Research Project: Intervention Strategies to Prevent and Control Disease Outbreaks Caused by Emerging Strains of Avian Influenza Viruses

Location: Exotic & Emerging Avian Viral Diseases Research

Title: Variable epidemiology of the three outbreaks of unrelated highly pathogenic avian influenza viruses in the United States, 2014-2017

Author
item Swayne, David
item Lee, Dong-hun - Orise Fellow
item Torchetti, Mia - Animal And Plant Health Inspection Services (APHIS), National Wildlife Center
item Killian, Mary Lee - Animal And Plant Health Inspection Services (APHIS), National Wildlife Center
item Pantin-jackwood, Mary
item Hicks, Joseph - University Of Texas
item Bahl, Joseph - University Of Texas

Submitted to: Meeting Abstract
Publication Type: Abstract Only
Publication Acceptance Date: 2/21/2018
Publication Date: 4/15/2018
Citation: Swayne, D.E., Lee, D., Torchetti, M., Killian, M., Pantin Jackwood, M.J., Hicks, J., Bahl, J. 2018. Variable epidemiology of the three outbreaks of unrelated highly pathogenic avian influenza viruses in the United States, 2014-2017. Abstract book for the 10th International Symposium on Avian Influenza, Brighton, United Kingdom, April 15-18, 2018. Paper No. 22.

Interpretive Summary:

Technical Abstract: Three unrelated highly pathogenic avian influenza (HPAI) outbreaks have occurred in the United States (US) during 2014-2017. Late in 2014, Canada reported the first outbreak of an H5N2 reassortment virus between the A/goose/Guangdong/1/1996 (Gs/GD)-lineage H5Nx clade 2.3.4.4A HPAI and North American low pathogenicity avian influenza (LPAI).
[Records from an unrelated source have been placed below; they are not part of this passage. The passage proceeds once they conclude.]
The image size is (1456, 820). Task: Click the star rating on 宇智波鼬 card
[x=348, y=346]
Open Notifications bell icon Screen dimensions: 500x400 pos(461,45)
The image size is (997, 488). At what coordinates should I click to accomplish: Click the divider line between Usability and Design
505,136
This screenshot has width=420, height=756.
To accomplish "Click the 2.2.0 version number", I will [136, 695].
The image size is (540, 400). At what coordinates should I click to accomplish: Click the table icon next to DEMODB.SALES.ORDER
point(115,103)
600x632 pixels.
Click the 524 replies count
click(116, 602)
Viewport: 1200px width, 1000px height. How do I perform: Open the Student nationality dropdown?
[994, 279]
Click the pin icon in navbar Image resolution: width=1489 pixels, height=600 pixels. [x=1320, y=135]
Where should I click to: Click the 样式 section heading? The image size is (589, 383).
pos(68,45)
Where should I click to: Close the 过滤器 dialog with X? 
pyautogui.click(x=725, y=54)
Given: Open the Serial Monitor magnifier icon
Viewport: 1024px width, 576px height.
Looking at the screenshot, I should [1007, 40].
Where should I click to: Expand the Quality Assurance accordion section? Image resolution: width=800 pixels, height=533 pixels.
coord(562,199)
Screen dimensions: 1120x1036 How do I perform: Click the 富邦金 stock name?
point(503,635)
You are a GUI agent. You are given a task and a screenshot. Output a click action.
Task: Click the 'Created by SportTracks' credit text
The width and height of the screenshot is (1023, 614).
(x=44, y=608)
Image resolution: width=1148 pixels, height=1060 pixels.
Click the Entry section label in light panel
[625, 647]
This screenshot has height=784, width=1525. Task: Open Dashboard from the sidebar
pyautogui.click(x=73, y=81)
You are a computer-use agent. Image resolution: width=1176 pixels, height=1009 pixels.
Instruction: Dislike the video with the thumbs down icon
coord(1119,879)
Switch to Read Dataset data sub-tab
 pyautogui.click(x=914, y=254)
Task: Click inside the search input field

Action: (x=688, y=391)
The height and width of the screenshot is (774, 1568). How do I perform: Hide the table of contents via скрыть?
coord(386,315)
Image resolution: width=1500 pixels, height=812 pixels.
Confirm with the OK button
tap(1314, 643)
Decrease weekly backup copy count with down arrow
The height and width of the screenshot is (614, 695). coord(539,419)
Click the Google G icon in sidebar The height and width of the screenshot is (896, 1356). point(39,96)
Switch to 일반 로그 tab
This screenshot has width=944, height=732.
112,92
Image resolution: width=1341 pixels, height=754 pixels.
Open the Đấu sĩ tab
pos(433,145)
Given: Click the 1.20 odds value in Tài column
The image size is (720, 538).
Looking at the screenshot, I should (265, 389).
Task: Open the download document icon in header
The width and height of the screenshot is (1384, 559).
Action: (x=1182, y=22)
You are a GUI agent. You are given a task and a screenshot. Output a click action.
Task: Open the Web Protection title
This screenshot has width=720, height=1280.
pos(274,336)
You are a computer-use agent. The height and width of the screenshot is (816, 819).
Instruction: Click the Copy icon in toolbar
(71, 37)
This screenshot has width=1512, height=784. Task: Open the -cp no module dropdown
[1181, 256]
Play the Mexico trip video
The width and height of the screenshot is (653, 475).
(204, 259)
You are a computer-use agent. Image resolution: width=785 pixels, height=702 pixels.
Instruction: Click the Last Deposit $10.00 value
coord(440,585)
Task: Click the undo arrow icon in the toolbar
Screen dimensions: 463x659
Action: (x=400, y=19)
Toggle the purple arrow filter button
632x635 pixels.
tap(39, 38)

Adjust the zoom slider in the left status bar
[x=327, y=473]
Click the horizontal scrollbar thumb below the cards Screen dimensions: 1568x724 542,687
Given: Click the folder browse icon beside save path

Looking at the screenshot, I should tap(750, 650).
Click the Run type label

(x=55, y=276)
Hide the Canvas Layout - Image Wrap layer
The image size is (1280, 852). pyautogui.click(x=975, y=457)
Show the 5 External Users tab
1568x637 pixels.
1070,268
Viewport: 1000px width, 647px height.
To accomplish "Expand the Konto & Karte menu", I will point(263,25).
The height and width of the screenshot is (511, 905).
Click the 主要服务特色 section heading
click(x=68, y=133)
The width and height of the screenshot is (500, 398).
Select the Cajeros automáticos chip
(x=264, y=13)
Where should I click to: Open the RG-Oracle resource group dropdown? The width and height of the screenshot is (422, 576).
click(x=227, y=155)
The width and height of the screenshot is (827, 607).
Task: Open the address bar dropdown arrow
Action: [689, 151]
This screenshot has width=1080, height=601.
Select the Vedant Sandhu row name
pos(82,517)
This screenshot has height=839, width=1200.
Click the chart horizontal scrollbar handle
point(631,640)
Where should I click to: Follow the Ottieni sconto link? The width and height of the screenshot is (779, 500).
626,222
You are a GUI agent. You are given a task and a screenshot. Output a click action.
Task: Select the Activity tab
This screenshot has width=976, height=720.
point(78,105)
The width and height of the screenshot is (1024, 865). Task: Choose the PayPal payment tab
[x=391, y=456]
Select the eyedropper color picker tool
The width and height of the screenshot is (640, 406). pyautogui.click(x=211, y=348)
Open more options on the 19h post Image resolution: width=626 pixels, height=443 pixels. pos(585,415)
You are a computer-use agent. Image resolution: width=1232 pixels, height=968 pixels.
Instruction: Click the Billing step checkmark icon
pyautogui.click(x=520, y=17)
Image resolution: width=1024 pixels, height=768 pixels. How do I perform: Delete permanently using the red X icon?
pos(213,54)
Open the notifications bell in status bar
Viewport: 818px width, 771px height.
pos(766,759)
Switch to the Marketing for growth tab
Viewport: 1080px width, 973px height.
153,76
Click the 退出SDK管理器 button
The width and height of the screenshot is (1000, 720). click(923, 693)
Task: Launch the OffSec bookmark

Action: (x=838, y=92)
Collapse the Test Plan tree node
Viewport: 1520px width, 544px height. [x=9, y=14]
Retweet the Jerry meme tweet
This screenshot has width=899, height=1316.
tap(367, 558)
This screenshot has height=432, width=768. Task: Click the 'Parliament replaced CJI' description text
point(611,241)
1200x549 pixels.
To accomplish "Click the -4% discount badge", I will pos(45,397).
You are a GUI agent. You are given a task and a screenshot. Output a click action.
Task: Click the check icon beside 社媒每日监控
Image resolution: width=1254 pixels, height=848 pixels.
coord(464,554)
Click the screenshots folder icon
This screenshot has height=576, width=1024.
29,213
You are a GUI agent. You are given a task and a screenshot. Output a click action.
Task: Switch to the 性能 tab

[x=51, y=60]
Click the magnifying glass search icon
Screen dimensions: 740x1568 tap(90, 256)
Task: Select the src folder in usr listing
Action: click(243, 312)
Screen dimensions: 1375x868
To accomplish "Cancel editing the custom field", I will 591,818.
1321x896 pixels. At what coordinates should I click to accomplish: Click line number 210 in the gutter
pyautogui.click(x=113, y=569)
This report followed closely on the heels of the same H5Nx clade affecting birds in Europe and Asia. The US reported H5N2 and H5N8 Gs/GD lineage viruses in both captive and wild birds shortly thereafter, and lead to the largest avian influenza outbreak in US history. The H5Nx HPAI viruses spread down the Pacific Flyway, and reached the Midwest US. Molecular analysis, supported by epidemiologic findings, suggested that affected farms in the Pacific Flyway, and early during the spread in the Midwest, were largely due to point source introductions from wild birds, while later cases in the Midwest were the result of secondary spread. In mid-January 2016, an outbreak of H7N8 occurred in commercial turkey flocks in Indiana. Data suggested a single introduction of LPAI virus occurred from the wild waterfowl reservoir into turkeys, with secondary spread to other operations. The H7N8 virus mutated to HPAI at one farm; no secondary spread was detected. Both LPAI and HPAI viruses were rapidly eliminated through stamping-out. In March 2017, North American H7N9 LPAI affected broiler breeder farms across 4 states (Alabama, Tennessee, Georgia and Kentucky). This virus was of wholly North American origin, and not related to the Eurasian lineage H7N9 virus. Data suggested several geographically distinct introductions of the H7N9 virus. Mutation to HPAI occurred on one farm with secondary spread to one other; both farms were culled. These events highlight the benefits of a rapid stamping out response, and emphasize the need for improved biosecurity to prevent introduction of H5/H7 LPAI and HPAI viruses.